TASK BRIEF: Give back all of the data exactly as it stands, with the pictures removed.

--- START ---

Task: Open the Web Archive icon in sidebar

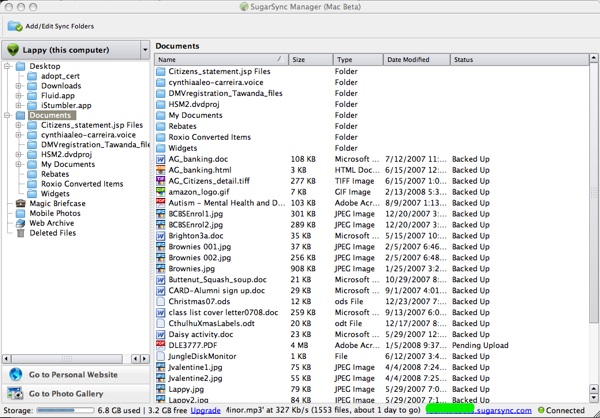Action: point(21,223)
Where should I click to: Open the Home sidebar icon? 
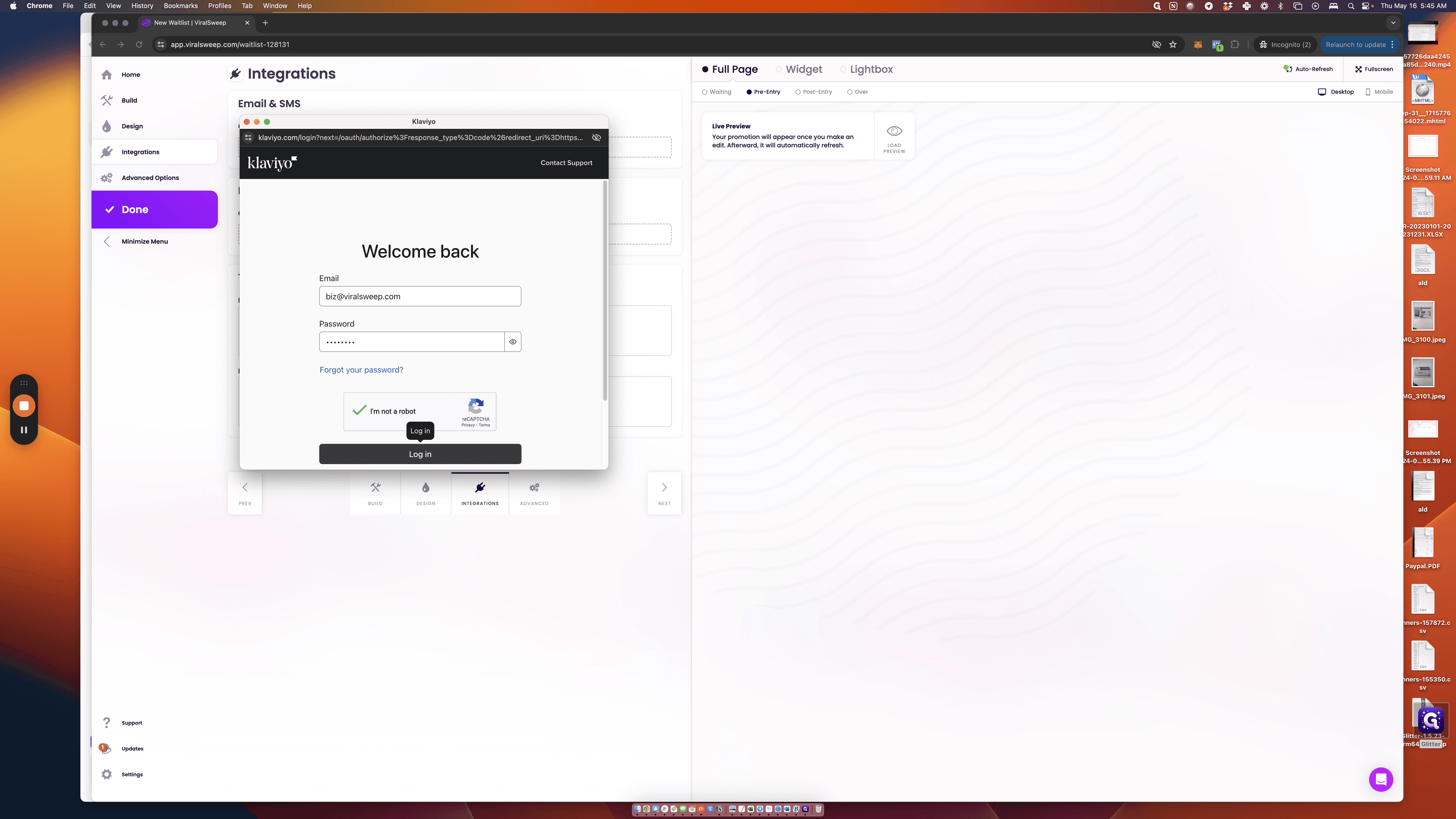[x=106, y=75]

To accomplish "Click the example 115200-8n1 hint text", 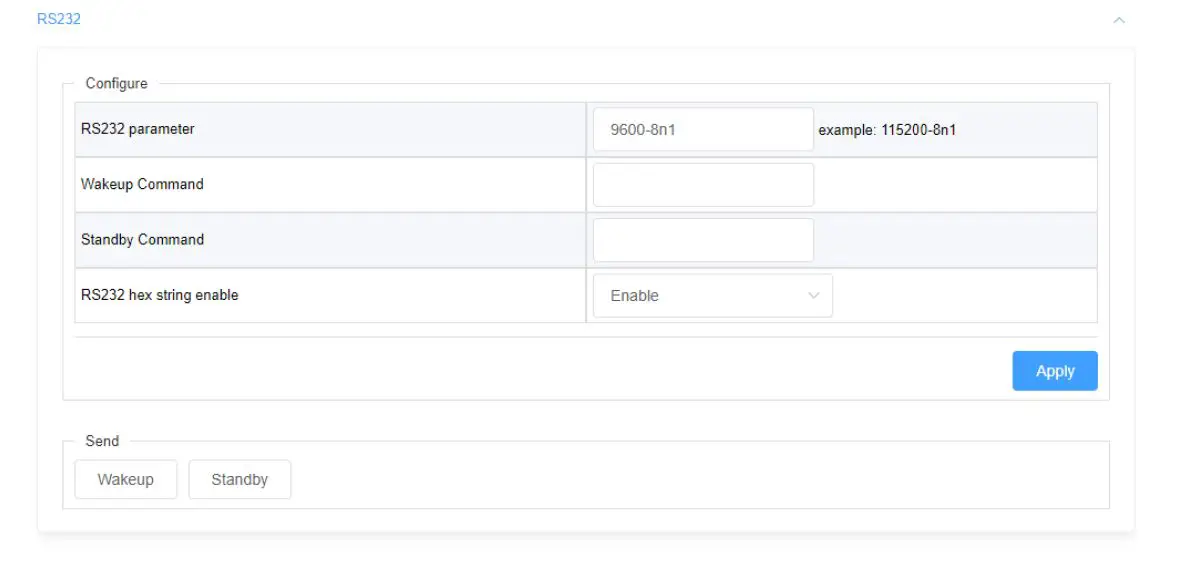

--- END ---

EXPECTED OUTPUT:
Task: Open the Web Archive icon in sidebar

Action: point(21,223)
Where should I click to: Open the Home sidebar icon? 
[x=106, y=75]

To accomplish "Click the example 115200-8n1 hint text", 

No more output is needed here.